Confidence Interval for the Difference Between Two Population Means for a Quantitative Variable

[A, SfS] Chapter 5: Confidence Intervals: 5.4: CI for difference in means

Confidence Interval for the Difference Between Two Population Means for a Quantitative Variable

Given a quantitative variable measured on two different groups, how different are the two means of that variable between the two groups?

#\text{}#

Now suppose there are two distinct, independent populations, arbitrarily labelled #1# and #2#, and the continuous variable #X# is measured on random samples from both populations. For population #1#, the mean and variance of #X# are denoted #\mu_1# and #\sigma^2_1#, respectively, while for population #2#, the mean and variance of #X# are denoted #\mu_2# and #\sigma^2_2#, respectively.

In this setting, we are not interested in estimating the values of #\mu_1# or #\mu_2#, but in estimating their difference, #\mu_1 - \mu_2#. The random sample from population #1# has size #n_1#, sample mean #\bar{X}_1# and sample variance #s_1^2#, while the random sample from population #2# has size #n_2#, sample mean #\bar{X}_2# and sample variance #s_2^2#.

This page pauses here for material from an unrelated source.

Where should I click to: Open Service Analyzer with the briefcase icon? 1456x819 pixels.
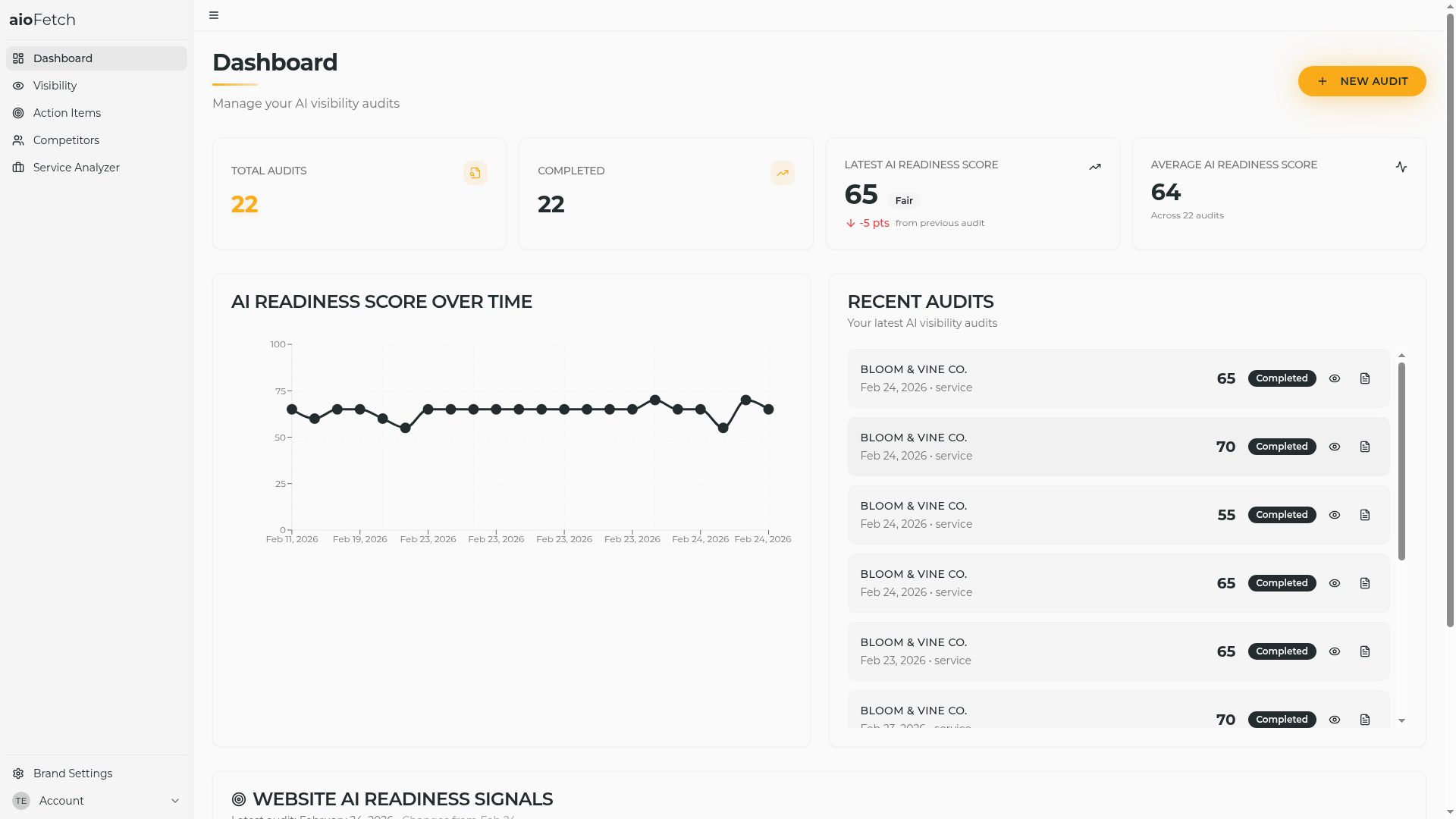[x=19, y=167]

As when we were estimating the value of a single population mean, the procedure for computing a #(1 - \alpha)100\%# confidence interval for the difference in two population means depends on the answers to several questions. This time there are four questions. These questions are:

Can we assume that #X# has a normal distribution on each of the two populations?
Do we know the values of the population variances #\sigma^2_1# and #\sigma^2_2# of #X#?
Can we assume that #\sigma_1^2=\sigma_2^2#?
Can we consider both the sample sizes #n_1# and #n_2# to be large?

We first consider the situation in which the answers to questions 1 and 2 are “Yes” and the answer to question 3 is “No” (or “I’m not sure”). If so, the answer to question 4 is irrelevant.

Confidence Interval for a difference in Population Means, Normally Distributed, Unequal Population Variances

Suppose a continuous variable #X# is normally distributed on two populations. Furthermore, suppose the population variances are known but unequal.

Then the difference between sample means is distributed as follows:\[\bar{X}_1 - \bar{X}_2 \sim N \bigg( \mu_1 - \mu_2, \cfrac{\sigma_1^2}{n_1} + \cfrac{\sigma_2^2}{n_2}\bigg)\]

The margin of error of a #(1 - \alpha)100\%# confidence interval for #\mu_1 - \mu_2# is then:

\[z_{\alpha /2}\sqrt{\cfrac{\sigma^2_1}{n_1} + \cfrac{\sigma^2_2}{n_2}}\]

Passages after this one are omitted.